Il presule ha ricordato che sin dall’inizio del suo pontificato, Benedetto XVI è stato invitato a visitare le terre messicane, e adesso che ha formalmente accettato “è una grande notizia per un popolo che vuole bene al Papa”.

Il vescovo ausiliare di Puebla, monsignor Eugenio Lira, ha respinto le letture inappropriate di un viaggio pastorale, il cui obiettivo principale è sopperire ai bisogni spirituali dei fedeli. “È importante notare che il Papa va in Messico per confermare la nostra fede, come ha detto nella Messa di Nostra Signora di Guadalupe, il 12 dicembre nella Basilica di San Pietro”, ha ribadito il presule.

“Le altre letture che si vogliono prestare al viaggio sono totalmente arbitrarie, perché il Papa non va per appoggiare un partito, un candidato, e in nessun modo farà proselitismo, se qualcuno osasse usare le sue parole sarebbe molto fuori posto”, ha osservato.

In Messico, ha spiegato monsignor Lira, l’aspettativa è grande, anche se la notizia non è stata ancora confermata, e già ci sono numerose richieste di biglietti per le Messe che il Papa celebrerà. I vescovi hanno già creato delle commissioni per organizzare le catechesi preparatorie alla visita, che offriranno riflessioni sulla Chiesa, sul ministero del Papa ed in particolare su Benedetto XVI.

A Cuba invece, il 18 dicembre scorso, il presidente Raúl Castro ha ricevuto la stessa delegazione della Santa Sede. Dalle informazioni diffuse dall’agenzia Fides emerge che l’incontro si è svolto nel palazzo del Consiglio di Stato, nella Piazza della Rivoluzione, nel centro della capitale L’Avana.

Secondo un comunicato ufficiale, Castro ha mostrato la sua piena disponibilità per la visita papale. La notizia, pubblicata nei media ufficiali cubani e latino-americani, ha evidenziato le “eccellenti relazioni” tra Cuba e il Vaticano.

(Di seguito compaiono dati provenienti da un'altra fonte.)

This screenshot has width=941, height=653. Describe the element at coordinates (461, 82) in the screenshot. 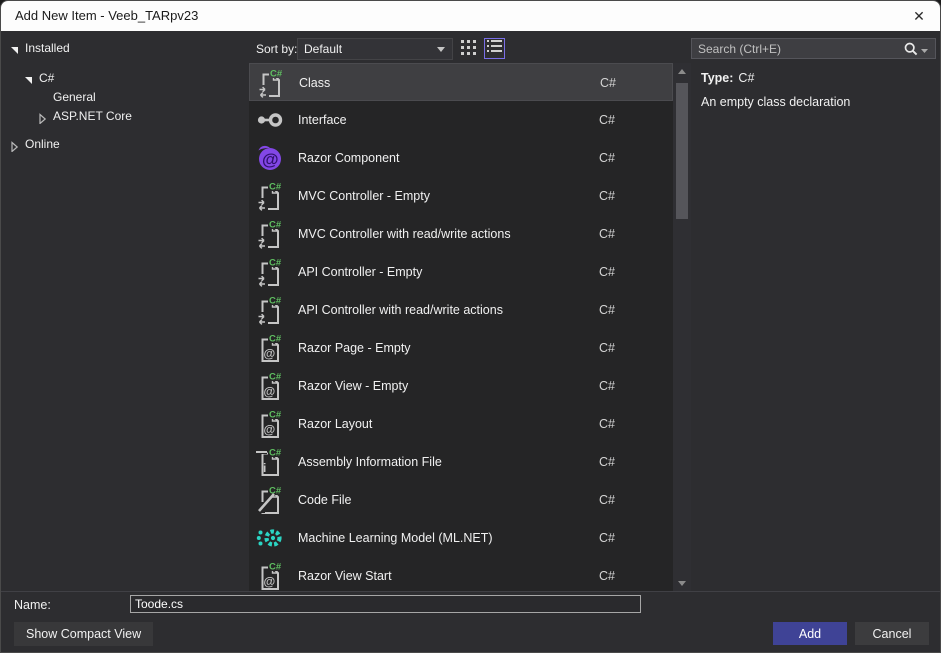

I see `template-item-class: C# Class C#` at that location.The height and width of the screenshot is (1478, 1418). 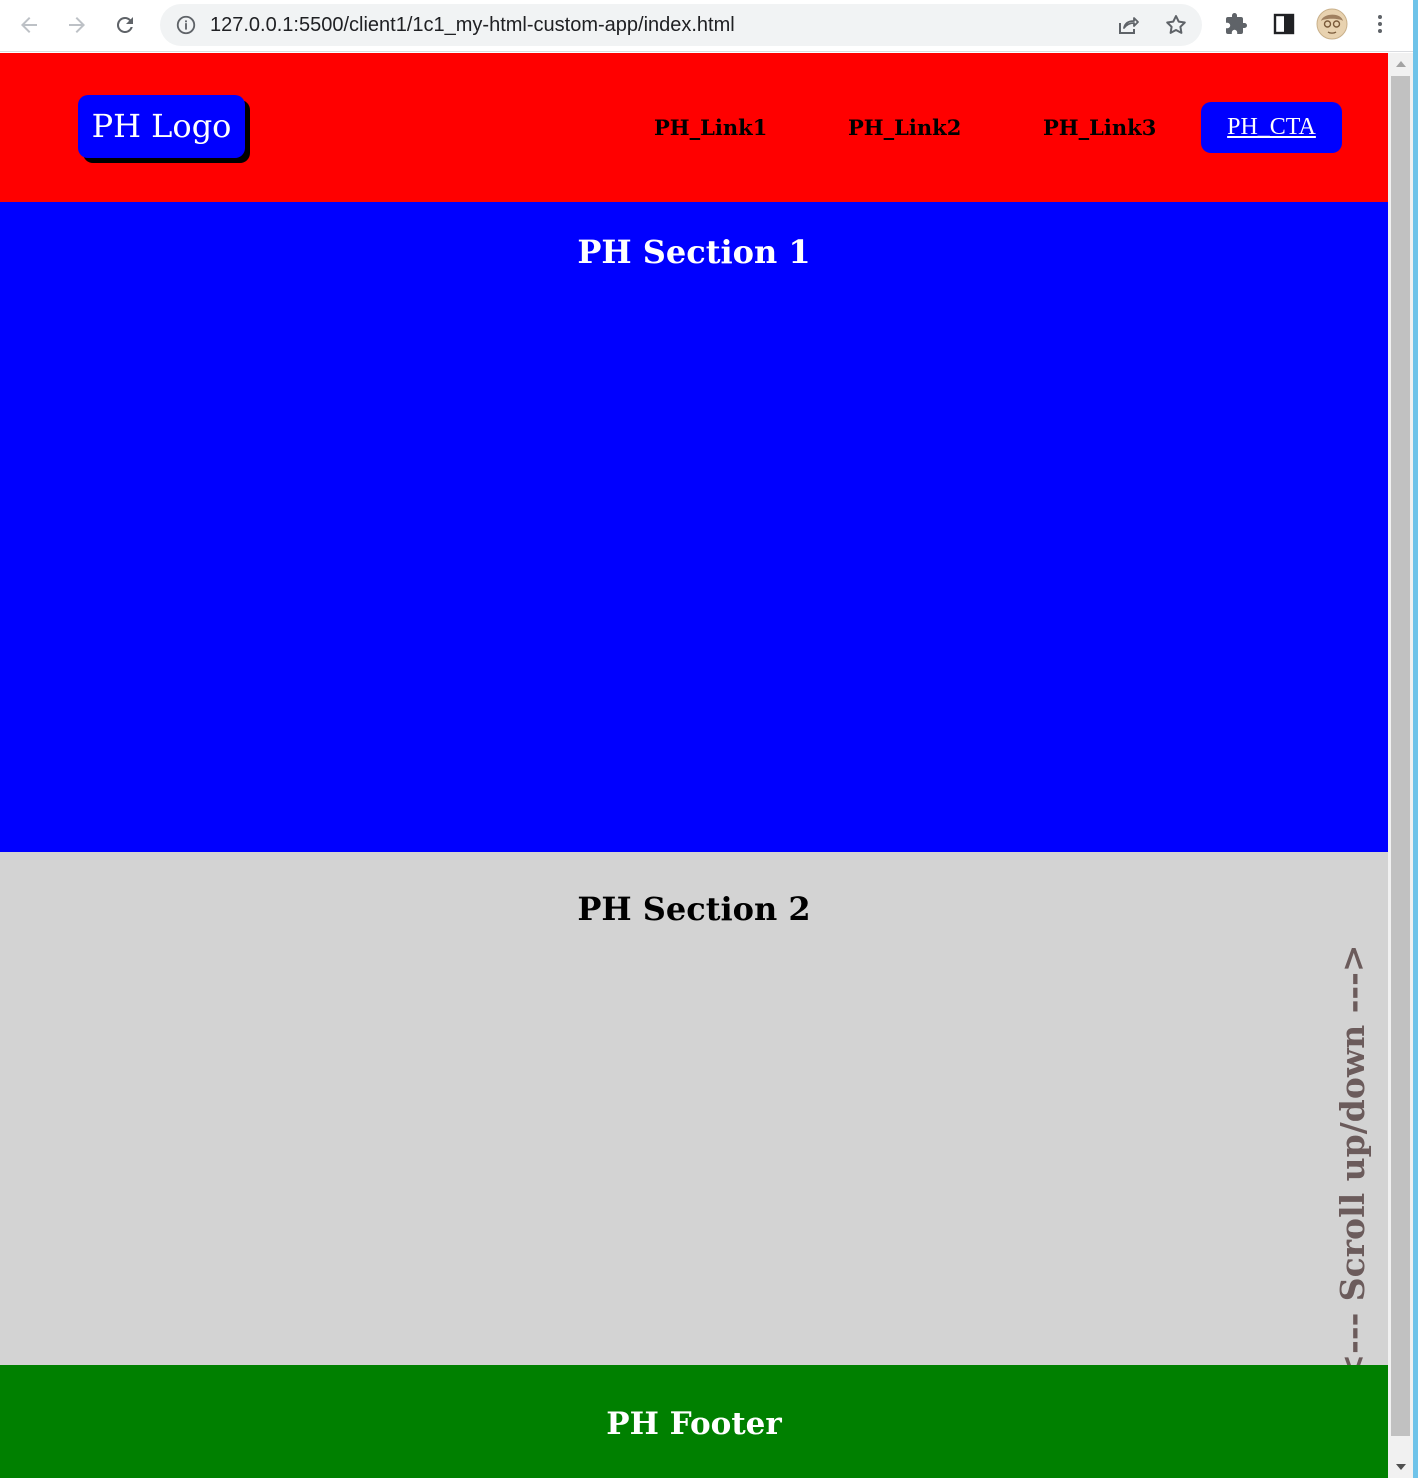 I want to click on kebab-menu-icon, so click(x=1380, y=24).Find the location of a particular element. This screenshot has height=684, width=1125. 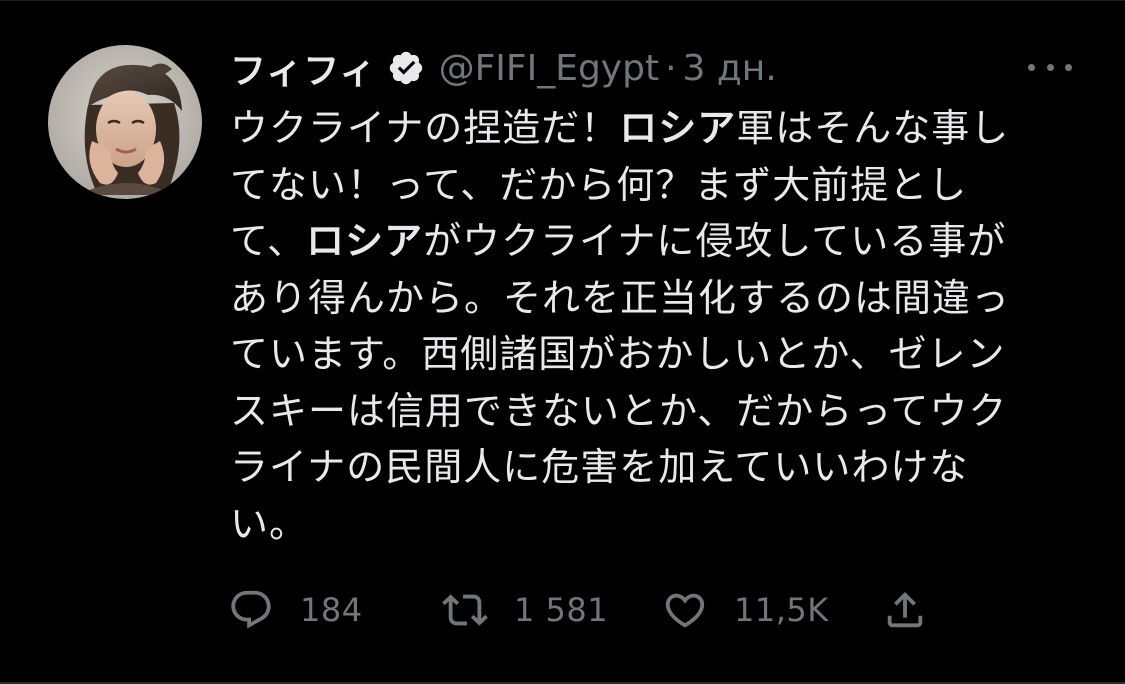

text-span: ています。西側諸国がおかしいとか、ゼレン is located at coordinates (618, 354).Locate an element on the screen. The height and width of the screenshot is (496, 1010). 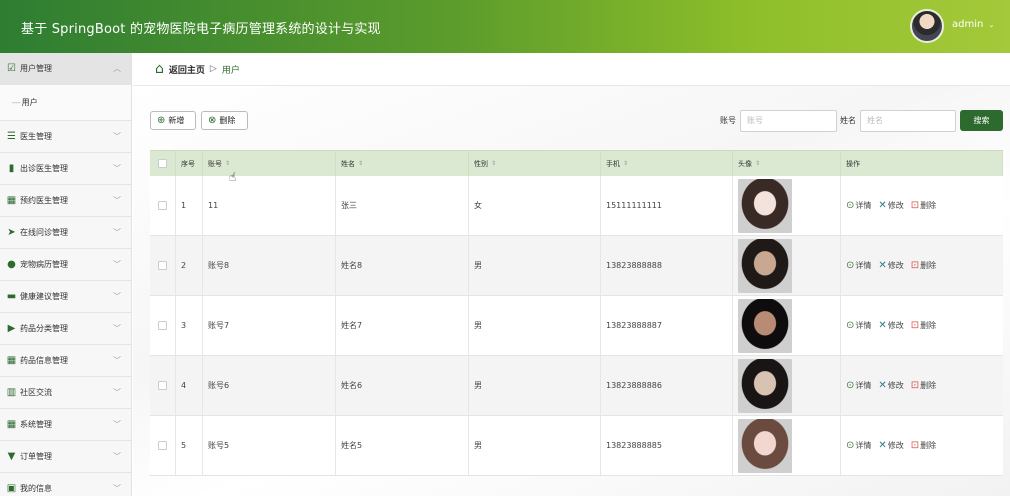
row-index: 3 is located at coordinates (190, 326).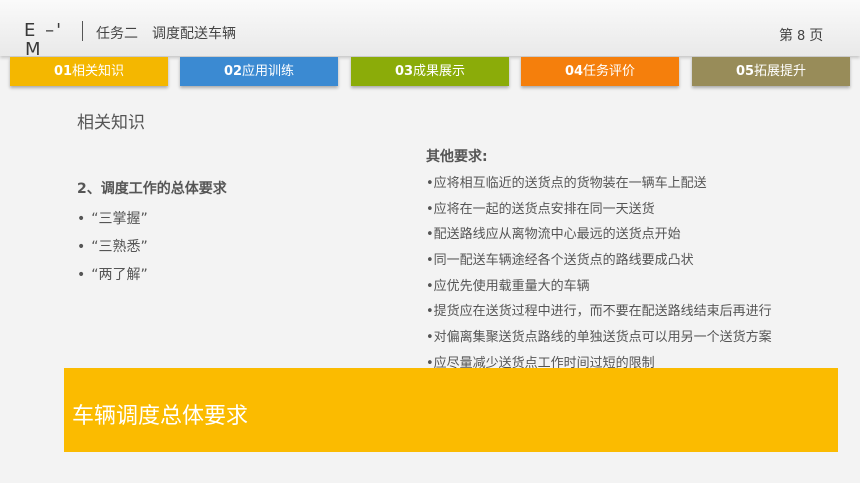 This screenshot has width=860, height=483. I want to click on header-bar: E –' M 任务二 调度配送车辆 第8页, so click(430, 30).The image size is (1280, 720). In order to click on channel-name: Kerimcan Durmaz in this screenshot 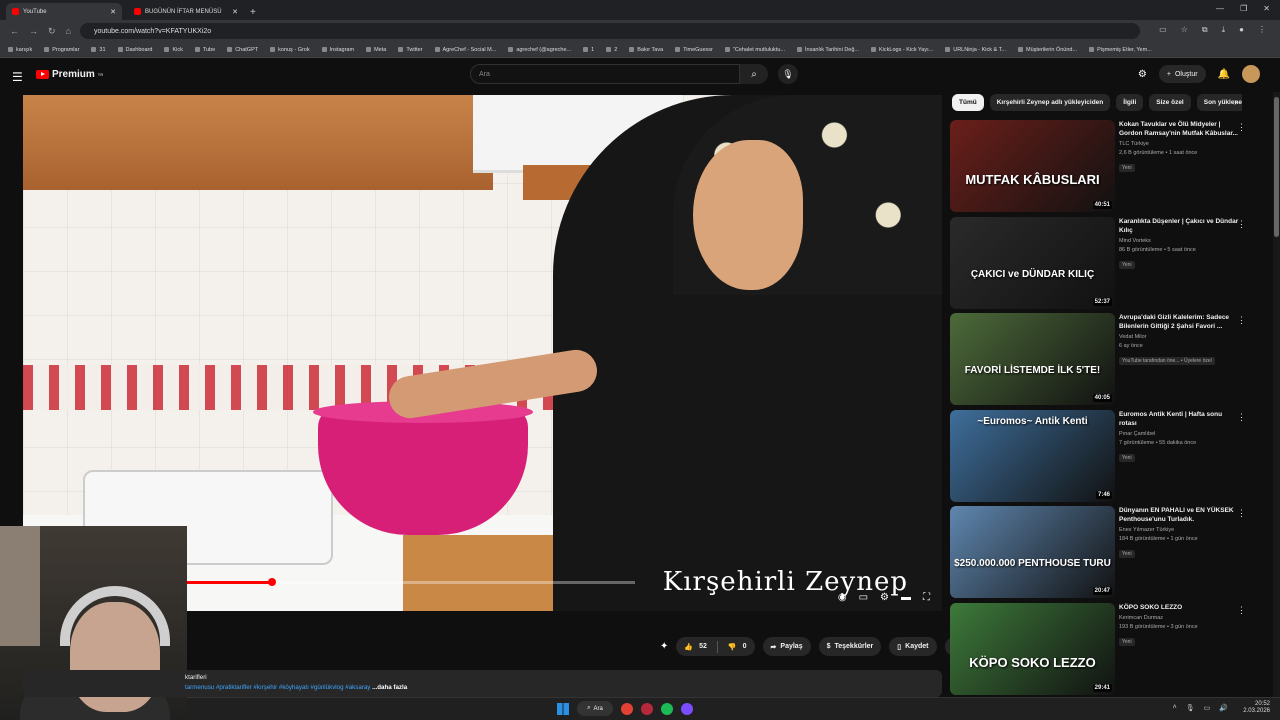, I will do `click(1180, 618)`.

Il giornale del Partito comunista, Granma, ha pubblicato in prima pagina una foto di Raúl Castro e del delegato del Vaticano, Alberto Gasbarri. Alla riunione con il generale Castro, hanno partecipato anche il cardinale arcivescovo dell’Avana, Jaime Ortega, il nunzio apostolico a Cuba, monsignor Bruno Musar, e il presidente della Conferenza Episcopale, monsignor Dionisio Garcia, arcivescovo di Santiago de Cuba.